**Set exercise 1:** In the Victoria Falls travel piece, why did the final leg of the trip go to Zambia and Zimbabwe?

**Document segment:**
* Start *

My writing includes my personal travel experiences, destination, history, and cultural information.

View of Victoria falls, Africa's most famous landmark

View of Victoria falls, Africa's most famous landmark

Traveling to South Africa had been a long, adventurous journey! The final leg of the trip took me to Zambia and Zimbabwe to see the magnificent Victoria Falls!

Spending 5 days in Zambia and one afternoon in Zimbabwe, this portion of the trip was more about relaxation than hurrying to see as much as you could. At least that's what I thought until I got to the Falls!

* End *

**Data shown:**
* Start *

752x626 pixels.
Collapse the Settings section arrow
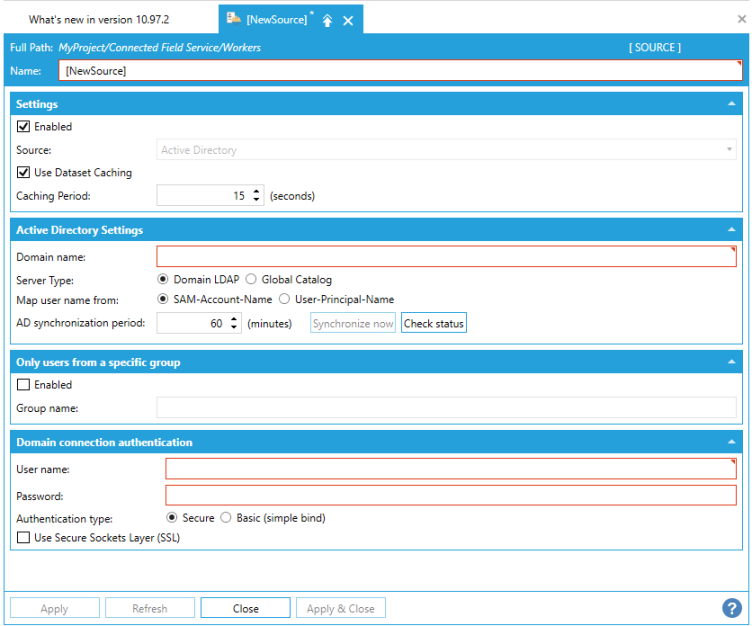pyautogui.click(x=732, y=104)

* End *
* Start *

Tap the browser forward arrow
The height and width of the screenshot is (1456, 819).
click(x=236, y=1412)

* End *
* Start *

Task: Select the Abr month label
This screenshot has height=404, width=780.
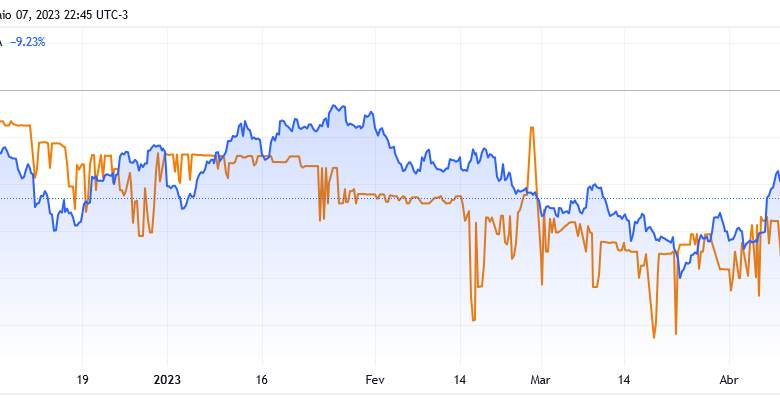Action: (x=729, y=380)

* End *

**Set exercise 2:** Rewrite the entries starting with the line with "Task: Select the Abr month label" and going on through the line with "Action: (x=729, y=380)". Change "screenshot" to "image", keep everything else the same, and leave the pictures out of your answer.

**Final result 1:** The final leg went to Zambia and Zimbabwe so the writer could see the magnificent Victoria Falls.

**Final result 2:**
Task: Select the Abr month label
This image has height=404, width=780.
Action: (x=729, y=380)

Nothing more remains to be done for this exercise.